La tangenziale di Spinea diventa realtà

SPINEA. Alle 10.12 gli operai tolgono le transenne, alle 10.34 passa il primo automobilista. Che non è un pendolare, ma un pensionato curioso di Spinea che vuole provare per primo la nuova bretella. La tangenziale di Spinea o Rossignago-bis, che dir si voglia, realizzata per accogliere il traffico di attraversamento della Miranese e sgravare il centro di Spinea dalle auto, apre tra curiosità, musi lunghi e assenze illustri, a sottolineare le polemiche per i ritardi nella consegna e qualche dissidio tra Comune di Spinea e municipalità di Asseggiano. All’apertura non ha voluto mancare Luigi Brugnaro, fa rumore invece l’assenza di Silvano Checchin, che ha rifiutato la passerella dopo mesi di ritardi nella consegna di una strada ultimata mesi prima.
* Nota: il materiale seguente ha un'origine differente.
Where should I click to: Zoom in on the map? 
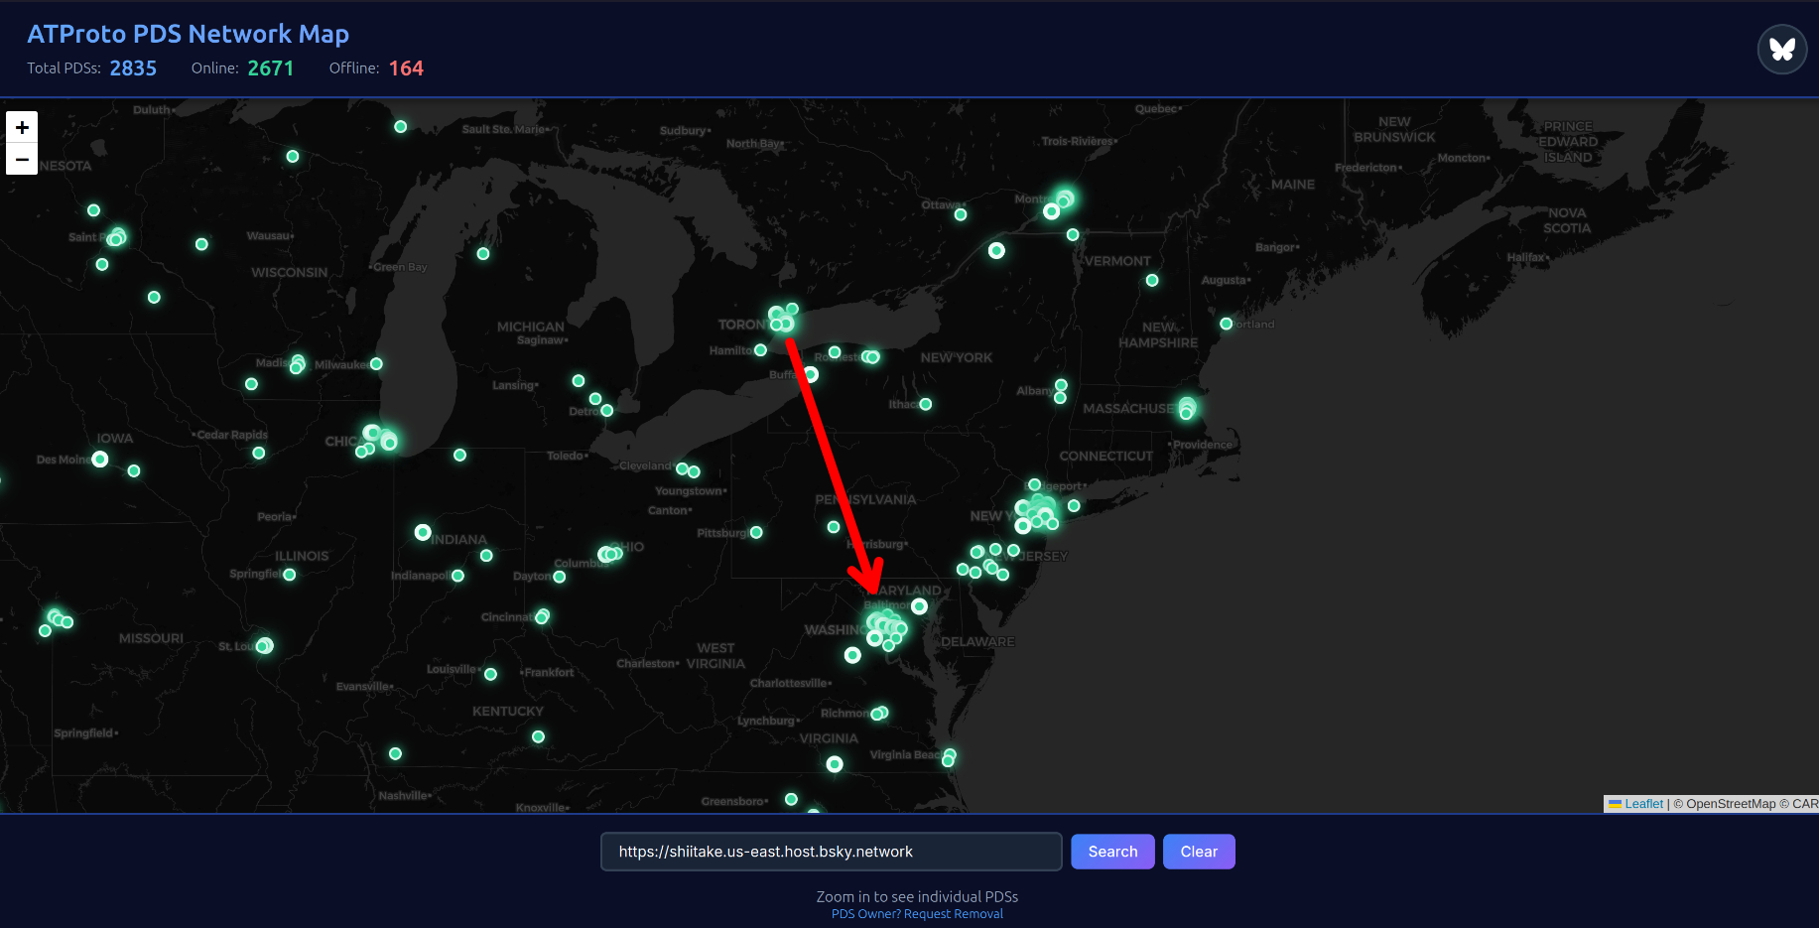[x=22, y=127]
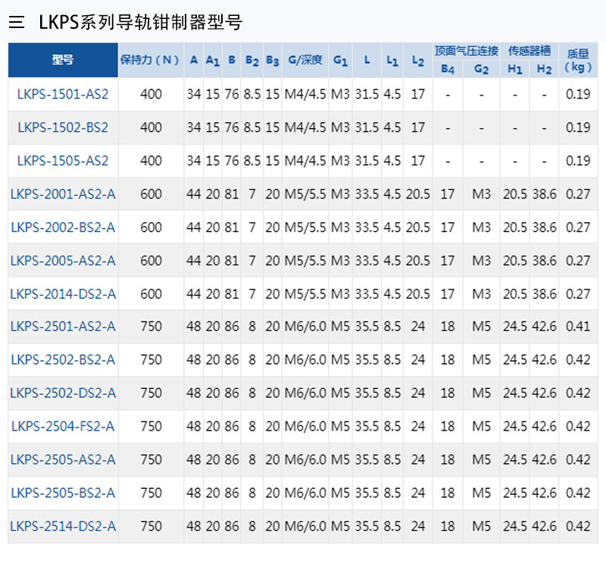Select the LKPS-2005-AS2-A model link
This screenshot has width=606, height=570.
point(63,261)
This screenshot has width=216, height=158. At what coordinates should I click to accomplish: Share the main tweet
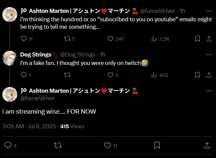pyautogui.click(x=207, y=145)
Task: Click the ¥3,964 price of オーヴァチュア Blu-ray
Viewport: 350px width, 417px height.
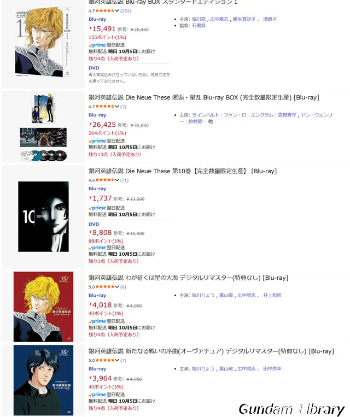Action: pos(100,378)
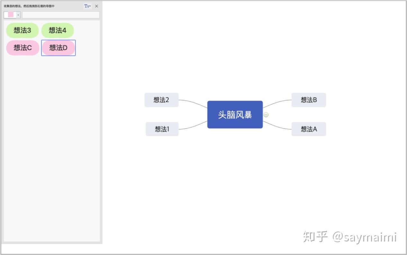Select the 想法1 topic node
Screen dimensions: 407x255
(162, 129)
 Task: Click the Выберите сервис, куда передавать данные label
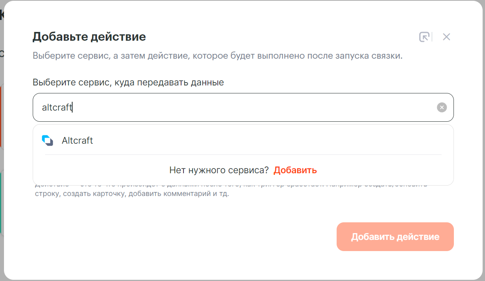pos(128,83)
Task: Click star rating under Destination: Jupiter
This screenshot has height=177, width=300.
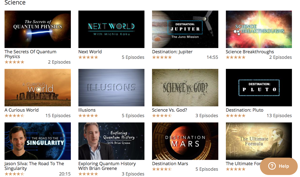Action: tap(162, 57)
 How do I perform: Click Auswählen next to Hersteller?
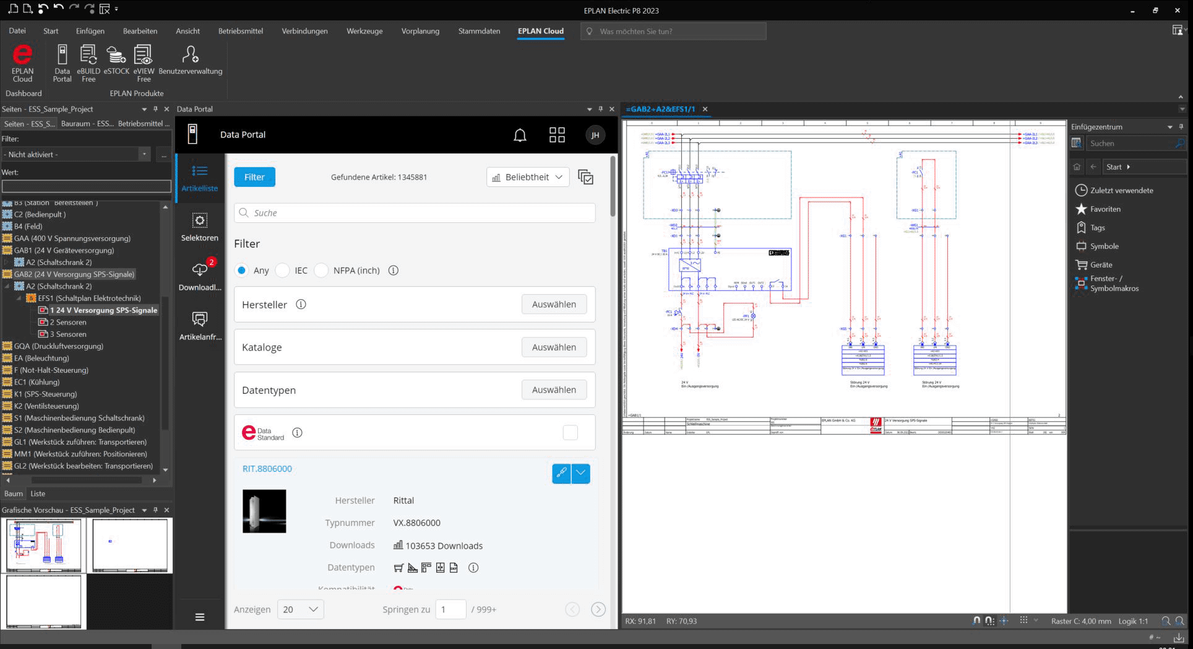click(554, 304)
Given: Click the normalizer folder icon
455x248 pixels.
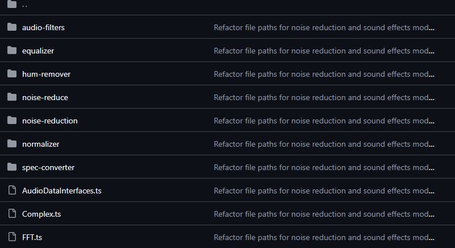Looking at the screenshot, I should click(x=12, y=144).
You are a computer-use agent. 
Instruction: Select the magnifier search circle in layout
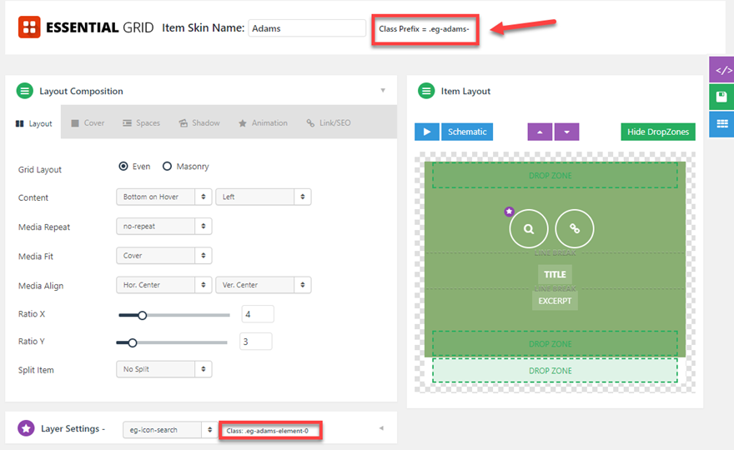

L’apertura. Il protagonista è così Renato Faraon, il primo a transitare con la sua auto dopo gli ultimi sopralluoghi dei tecnici della Città metropolitana. Il pensionato di Spinea ha atteso a piedi la rimozione della transenne dal lato di via della Costituzione, poi ha chiesto di essere lui il primo a passare. Accontentato. Altro che pendolari e traffico di attraversamento, il primo viaggio sulla Spinea-Asseggiano è di puro piacere: «Bella strada, larga e ampia», commenta Faraon, «attenti però che invita a correre». Prima di lui c’era passato solo il sindaco metropolitano Luigi Brugnaro, a rappresentare l’ente che gestirà l’infrastruttura, l’assessore alla Viabilità di Spinea Gianpier Chinellato e i consiglieri delegati alle opere complementari al Passante Paolo Barbiero e alle piste ciclabili Mario Zorzetto. Pesa e non poco l’assenza, voluta, del sindaco di Spinea Silvano Checchin, che ha preferito defilarsi, non senza polemiche, dopo il ritardo nell’apertura, che Spinea attendeva già l’anno scorso.
E il nastro? Con le polemiche in primo piano, non c’è spazio per l’inaugurazione ufficiale. L’apertura avviene nello stile più sobrio e nessuno rilascia dichiarazioni. «L’importante era aprire», sono le uniche parole di Brugnaro. Stessa dichiarazione di circostanza anche per Chinellato. Poi il sindaco di Venezia, parlando con alcuni cittadini, precisa: «I tempi? Solita barzelletta. Non l’ho progettata io questa strada, ma ormai andava finita. La prossima volta vanno trovati punti di raccordo tra i comuni». Quello di Spinea, intanto, non menziona l’apertura nemmeno nelle comunicazioni istituzionali del giorno. Ufficialmente a tenere la bretella al palo e i rappresentanti istituzionali a muso duro è stato un chilometro di guardrail mancante, riscontrato in fase di collaudo. Lavori di un giorno o poco più, ma che hanno tenuto la strada chiusa altri sei mesi, mentre il centro di Spinea soffocava. Freddi anche i comitati e i rappresentanti di Asseggiano, che dall’apertura delle bretella temono solo disagi, almeno finché non saranno realizzate le opere di collegamento con la Miranese.
La strada. La bretella collega via della Costituzione con Asseggiano: si entra dalla rotatoria del sottopasso ferroviario di Maerne e subito i cartelli svelano il motivo d’essere della strada: le indicazioni per Spinea portano sul nuovo nastro d’asfalto, non più lungo la vecchia camionabile, seppur allargata. La bretella curva subito a destra costeggiando la linea ferroviaria Venezia-Trento, poi vira fino a confluire su via 11 Settembre, la strada della stazione Sfmr, attraverso la rotatoria di Asseggiano.